Main Session
Sep 30
PQA 09 - Hematologic Malignancies, Health Services Research, Digital Health Innovation and Informatics

3624 - Enhancing Oncology Trial Recruitment with AI: A Prospective Study of GPT-4o and Retrieval-Augmented Generation

04:00pm - 05:00pm PT
Hall F
Screen: 5
POSTER

Presenter(s)

Luiza Giuliani Schmitt, MD Headshot
Luiza Giuliani Schmitt, MD - University of Texas Southwestern Medical Center, Dallas, TX

L. Giuliani Schmitt1, K. Taing2, S. Neufeld1, K. Esselink1, H. Gonzalez1, C. Chukwuma1, E. Pina1, E. Salcedo1, J. Van Pelt1, L. Robles1, L. Apgar1, A. M. Navar1, N. B. Desai3, S. B. Jiang3, and M. Dohopolski1; 1University of Texas Southwestern Medical Center, Dallas, TX, 2School of Medicine, University of Texas Southwestern Medical Center, Dallas, TX, 3Department of Radiation Oncology, University of Texas Southwestern Medical Center, Dallas, TX

Purpose/Objective(s): Manual clinical trial screening remains a key barrier to efficient patient recruitment in oncology. While artificial intelligence (AI)-assisted approaches, particularly large language models (LLMs), show promise in automating eligibility assessment, prospective validation across multiple trials remains limited. We hypothesized that an AI-assisted clinical trial matching system could accurately and efficiently screen patients for clinical trial eligibility across multiple disease sites.

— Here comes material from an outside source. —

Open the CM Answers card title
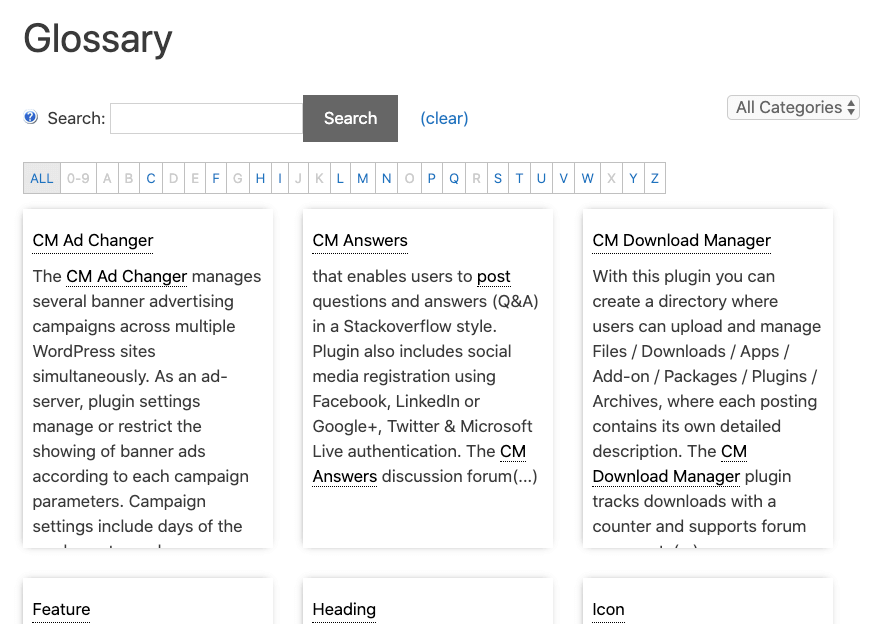Viewport: 884px width, 624px height. pyautogui.click(x=360, y=240)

Materials/Methods: We prospectively implemented an AI-assisted screening pipeline across three accruing oncology trials (head & neck, breast, and prostate cancer). An AI-assisted pipeline was deployed from 11/2024-2/2025 within a health care software database to extract structured and unstructured patient data to convert into a vector database. RAG facilitated targeted retrieval, and eligibility assessments were generated using GPT-4o with Chain-of-Thought (CoT) prompting. For each trial, 5–6 key eligibility criteria were selected for AI screening. The system ranked patients based on likelihood of meeting eligibility requirements, generating a prioritized list for clinical research staff. A physician adjudicated ground-truth eligibility for all ranked patients. We conducted weekly review meetings during the first month, analyzing false positives (FP) and false negatives (FN) to improve prompt engineering and eligibility rule interpretations. Sensitivity, specificity, and F1-score were calculated for each eligibility criterion.

Results: Across the three prospective trials, the AI system evaluated 17 total eligibility criteria. Median (Q1–Q3) patients evaluated per criterion and corresponding sensitivity, specificity, and F1-score were as follows: Head & Neck Trial (5 criteria): Patients evaluated 27.5 (25.25–29.25); Sensitivity 98.2% (96.1–100.0%), Specificity 69.8% (50.0–92.1%), F1-score 95.8% (94.1–97.3%) Breast Cancer Trial (6 criteria): Patients evaluated 45.0 (39.5–47.5); Sensitivity 100.0% (89.0–100.0%), Specificity 100.0% (100.0–100.0%), F1-score 96.2% (92.2–100.0%) Prostate Cancer Trial (6 criteria): Patients evaluated 33.0 (29.0–43.0); Sensitivity 100.0% (85.7–100.0%), Specificity 100.0% (100.0–100.0%), F1-score 100.0% (88.9–100.0%). Regular review meetings evaluating outcomes to improved prompted reduced FN rates in complex eligibility criteria (e.g. increase sensitivity/specificity from 75/85% to 86/100% in 1 month).

Conclusion: Accurate AI-assisted screening has the potential to enhance clinical trial recruitment by efficiently identifying eligible patients and reducing screening burdens. The AI-generated ranked patient lists enabled targeted recruitment efforts, and the structured pipeline refinement process demonstrated the feasibility of integrating AI into clinical workflows. More work is needed to determine how AI-assisted screening impacts actual trial accrual and patient enrollment rates.